We observe it has automatically assigned an appropriate encoder to corresponding columns:

- The ``OneHotEncoder`` for low cardinality string variables, the columns ``'gender'``, ``'department'``, ``'department_name'`` and ``'assignment_category'``.

In [7]:
tv.named_transformers_["low_card_cat"].get_feature_names_out()

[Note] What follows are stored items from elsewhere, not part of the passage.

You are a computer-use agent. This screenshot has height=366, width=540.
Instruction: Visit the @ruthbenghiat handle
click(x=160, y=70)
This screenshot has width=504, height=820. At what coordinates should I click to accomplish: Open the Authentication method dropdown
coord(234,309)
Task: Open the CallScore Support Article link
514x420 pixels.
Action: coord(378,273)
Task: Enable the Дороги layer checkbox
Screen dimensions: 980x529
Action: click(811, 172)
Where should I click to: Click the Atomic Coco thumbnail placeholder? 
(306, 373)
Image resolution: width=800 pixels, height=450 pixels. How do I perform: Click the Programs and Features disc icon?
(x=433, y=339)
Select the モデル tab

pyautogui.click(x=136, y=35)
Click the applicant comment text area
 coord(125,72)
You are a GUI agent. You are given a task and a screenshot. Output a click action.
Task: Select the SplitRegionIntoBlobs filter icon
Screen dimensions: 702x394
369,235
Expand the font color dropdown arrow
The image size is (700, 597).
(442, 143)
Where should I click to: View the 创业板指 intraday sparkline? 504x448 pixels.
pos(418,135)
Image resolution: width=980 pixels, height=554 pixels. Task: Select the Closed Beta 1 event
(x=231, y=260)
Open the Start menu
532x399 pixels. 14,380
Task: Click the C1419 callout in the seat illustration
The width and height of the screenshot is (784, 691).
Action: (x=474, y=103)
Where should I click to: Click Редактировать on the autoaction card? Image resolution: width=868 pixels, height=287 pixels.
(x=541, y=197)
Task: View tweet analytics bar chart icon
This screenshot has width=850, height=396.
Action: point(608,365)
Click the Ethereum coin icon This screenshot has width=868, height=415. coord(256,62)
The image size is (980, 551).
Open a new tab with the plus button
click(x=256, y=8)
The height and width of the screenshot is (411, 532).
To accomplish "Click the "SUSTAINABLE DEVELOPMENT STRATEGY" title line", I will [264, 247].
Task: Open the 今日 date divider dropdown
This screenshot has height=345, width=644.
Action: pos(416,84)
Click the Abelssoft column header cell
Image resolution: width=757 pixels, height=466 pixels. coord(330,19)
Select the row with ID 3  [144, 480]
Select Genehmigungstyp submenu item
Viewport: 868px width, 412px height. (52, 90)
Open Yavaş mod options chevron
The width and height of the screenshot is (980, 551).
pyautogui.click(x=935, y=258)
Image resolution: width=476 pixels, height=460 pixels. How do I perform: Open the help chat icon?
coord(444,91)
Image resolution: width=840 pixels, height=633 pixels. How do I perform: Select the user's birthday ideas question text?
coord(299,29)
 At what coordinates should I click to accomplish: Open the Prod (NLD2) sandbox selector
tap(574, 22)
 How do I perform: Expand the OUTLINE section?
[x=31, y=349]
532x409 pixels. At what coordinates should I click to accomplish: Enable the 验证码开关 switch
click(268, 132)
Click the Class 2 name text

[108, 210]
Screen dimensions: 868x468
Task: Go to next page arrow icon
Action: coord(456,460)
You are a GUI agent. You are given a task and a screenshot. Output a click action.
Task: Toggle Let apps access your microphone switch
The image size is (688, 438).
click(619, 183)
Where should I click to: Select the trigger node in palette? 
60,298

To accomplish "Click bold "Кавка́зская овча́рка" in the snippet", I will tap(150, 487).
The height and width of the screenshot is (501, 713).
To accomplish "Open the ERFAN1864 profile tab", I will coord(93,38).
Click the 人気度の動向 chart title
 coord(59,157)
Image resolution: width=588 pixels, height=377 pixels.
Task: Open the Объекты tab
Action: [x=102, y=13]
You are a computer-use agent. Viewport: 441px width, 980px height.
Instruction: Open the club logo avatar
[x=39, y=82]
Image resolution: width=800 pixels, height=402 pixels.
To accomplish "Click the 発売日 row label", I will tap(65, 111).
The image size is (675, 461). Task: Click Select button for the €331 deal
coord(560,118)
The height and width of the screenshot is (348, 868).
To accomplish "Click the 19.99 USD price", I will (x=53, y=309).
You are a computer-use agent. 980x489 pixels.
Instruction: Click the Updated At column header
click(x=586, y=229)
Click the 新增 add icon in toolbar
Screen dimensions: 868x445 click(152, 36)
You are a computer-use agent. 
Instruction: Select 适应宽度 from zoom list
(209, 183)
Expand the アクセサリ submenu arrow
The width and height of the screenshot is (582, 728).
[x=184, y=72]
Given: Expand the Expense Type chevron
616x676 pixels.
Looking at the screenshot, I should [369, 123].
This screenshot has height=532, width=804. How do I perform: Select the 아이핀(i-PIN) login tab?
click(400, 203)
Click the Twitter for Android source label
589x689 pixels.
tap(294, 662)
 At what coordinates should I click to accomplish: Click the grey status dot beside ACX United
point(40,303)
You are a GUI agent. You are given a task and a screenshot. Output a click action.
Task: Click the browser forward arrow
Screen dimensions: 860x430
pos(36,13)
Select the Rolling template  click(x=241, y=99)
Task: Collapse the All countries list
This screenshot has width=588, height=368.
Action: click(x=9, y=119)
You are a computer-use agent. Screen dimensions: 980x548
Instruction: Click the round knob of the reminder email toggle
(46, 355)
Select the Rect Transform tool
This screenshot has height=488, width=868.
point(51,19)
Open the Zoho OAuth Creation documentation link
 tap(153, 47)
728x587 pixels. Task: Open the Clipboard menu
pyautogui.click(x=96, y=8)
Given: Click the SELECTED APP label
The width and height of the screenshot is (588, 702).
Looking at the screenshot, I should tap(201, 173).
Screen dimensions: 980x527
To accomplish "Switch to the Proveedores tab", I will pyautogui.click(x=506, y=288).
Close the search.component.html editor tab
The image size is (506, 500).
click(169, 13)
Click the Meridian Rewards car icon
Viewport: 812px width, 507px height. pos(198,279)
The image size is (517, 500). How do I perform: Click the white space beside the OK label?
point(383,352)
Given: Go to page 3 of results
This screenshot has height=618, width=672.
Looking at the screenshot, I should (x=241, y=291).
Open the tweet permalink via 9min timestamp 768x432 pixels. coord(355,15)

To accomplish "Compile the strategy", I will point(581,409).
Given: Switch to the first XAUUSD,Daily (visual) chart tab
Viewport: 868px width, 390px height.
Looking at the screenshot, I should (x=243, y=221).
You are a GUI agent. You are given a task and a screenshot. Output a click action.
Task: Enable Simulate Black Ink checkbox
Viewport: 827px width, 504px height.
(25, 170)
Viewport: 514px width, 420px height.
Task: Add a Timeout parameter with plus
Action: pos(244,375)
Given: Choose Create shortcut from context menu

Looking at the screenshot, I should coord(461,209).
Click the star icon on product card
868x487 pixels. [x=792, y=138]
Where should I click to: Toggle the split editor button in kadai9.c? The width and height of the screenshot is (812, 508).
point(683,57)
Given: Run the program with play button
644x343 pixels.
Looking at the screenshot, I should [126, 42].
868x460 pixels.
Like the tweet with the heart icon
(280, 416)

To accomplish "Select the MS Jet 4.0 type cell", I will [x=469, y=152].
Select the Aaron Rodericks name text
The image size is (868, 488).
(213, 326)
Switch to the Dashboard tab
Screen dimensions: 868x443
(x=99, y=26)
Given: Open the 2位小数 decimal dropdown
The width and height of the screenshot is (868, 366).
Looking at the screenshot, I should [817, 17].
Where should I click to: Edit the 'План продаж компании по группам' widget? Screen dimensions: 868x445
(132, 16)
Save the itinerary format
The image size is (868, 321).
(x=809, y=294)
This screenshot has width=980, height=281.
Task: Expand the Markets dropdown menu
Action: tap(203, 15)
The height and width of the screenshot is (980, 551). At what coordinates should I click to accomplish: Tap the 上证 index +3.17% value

array(['gender_F', 'gender_M', 'gender_nan', 'department_BOA',
       'department_BOE', 'department_CAT', 'department_CCL',
       'department_CEC', 'department_CEX', 'department_COR',
       'department_CUS', 'department_DEP', 'department_DGS',
       'department_DHS', 'department_DLC', 'department_DOT',
       'department_DPS', 'department_DTS', 'department_ECM',
       'department_FIN', 'department_FRS', 'department_HCA',
       'department_HHS', 'department_HRC', 'department_IGR',
       'department_LIB', 'department_MPB', 'department_NDA',
       'department_OAG', 'department_OCP', 'department_OHR',
       'department_OIG', 'department_OLO', 'department_OMB',
       'department_PIO', 'department_POL', 'department_PRO',
       'department_REC', 'department_SHF', 'department_ZAH',
       'department_name_Board of Appeals Department',
       'department_name_Board of Elections',
       'department_name_Community Engagement Cluster',
       'department_name_Community Use of Public Fac

- The ``GapEncoder`` for high cardinality string columns, ``'employee_position_title'`` and ``'division'``. The |GapEncoder| is a powerful encoder that can handle dirty categorical columns.